MATERIAL SUPPLIED:
= = = = =

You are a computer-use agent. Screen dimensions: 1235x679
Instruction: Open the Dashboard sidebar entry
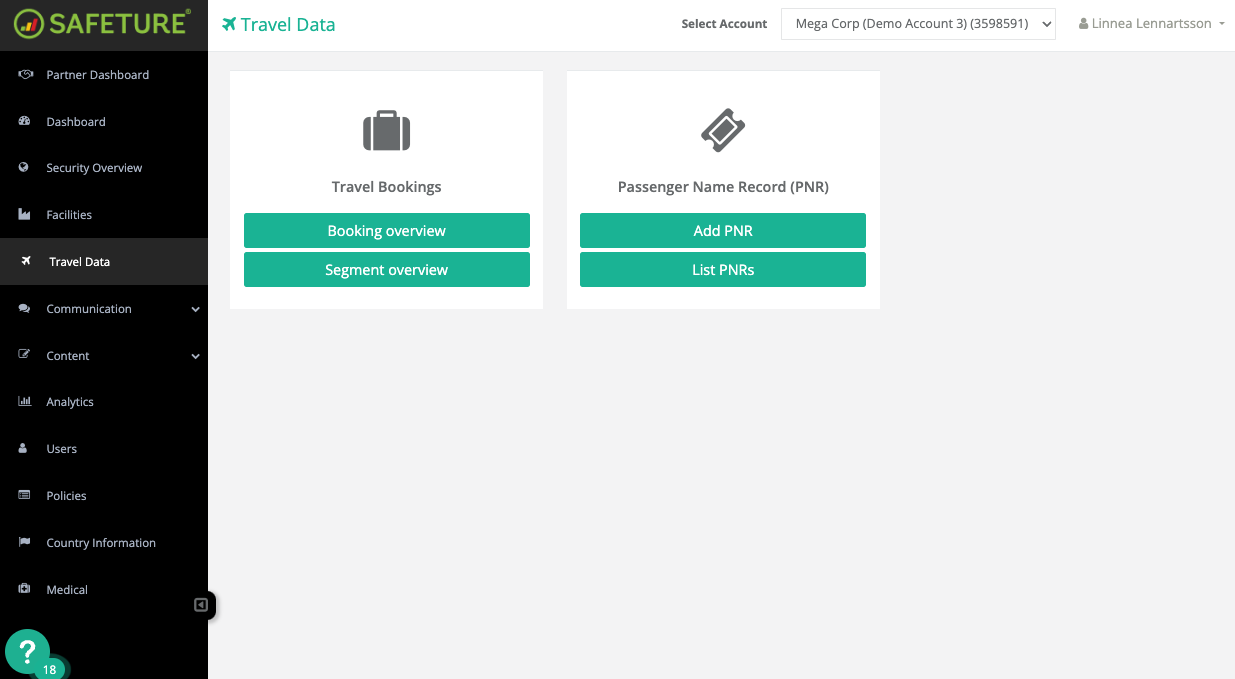77,121
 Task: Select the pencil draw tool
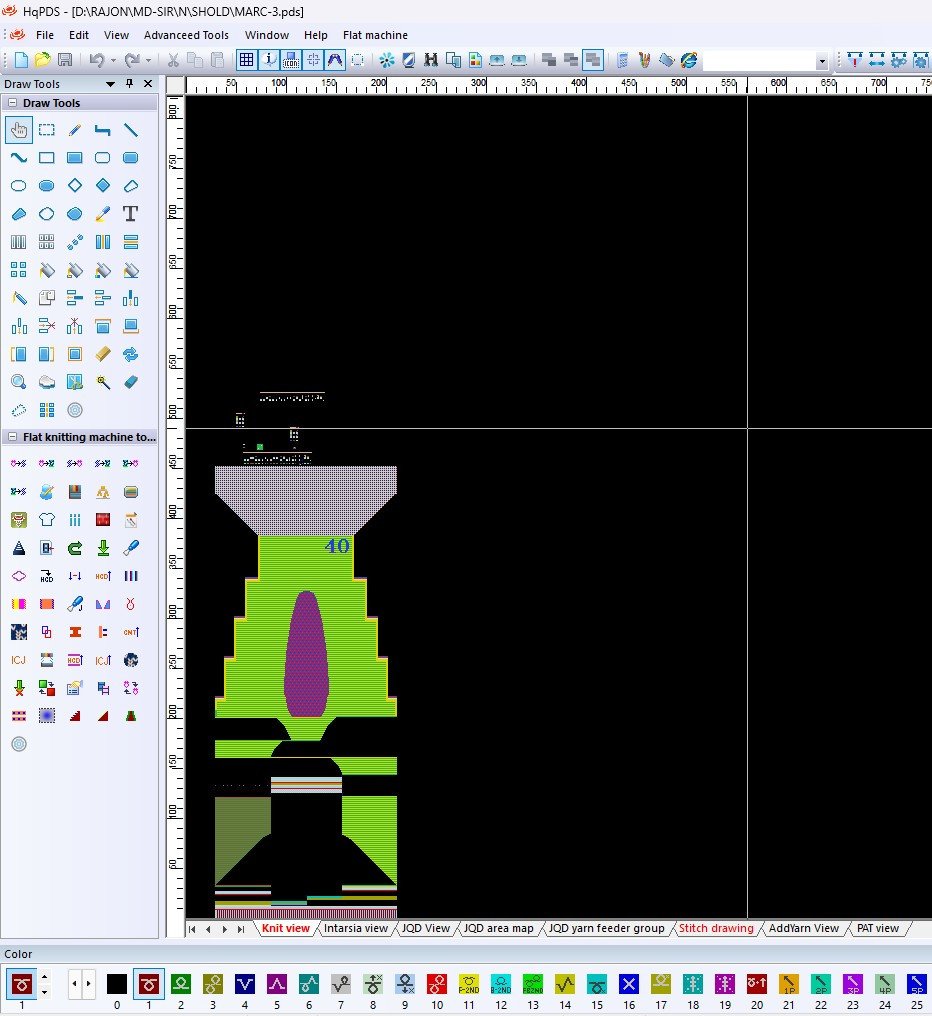(x=75, y=130)
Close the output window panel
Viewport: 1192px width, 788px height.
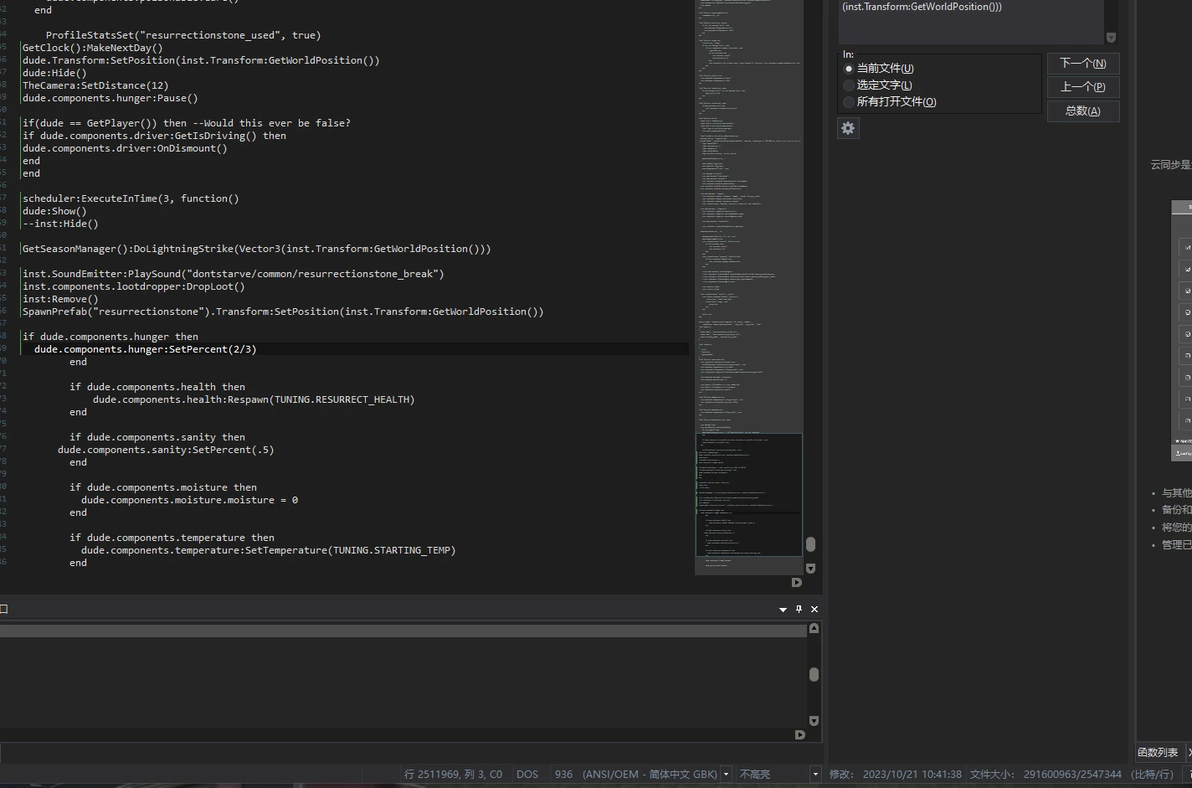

= = = = =

BRIEF: Output the records verbatim without pictures.

ANSWER:
You are a computer-use agent. Screen dimensions: 1235x679
Instruction: Open the Dashboard sidebar entry
77,121
 Task: Select the pencil draw tool
(x=75, y=130)
Close the output window panel
Viewport: 1192px width, 788px height.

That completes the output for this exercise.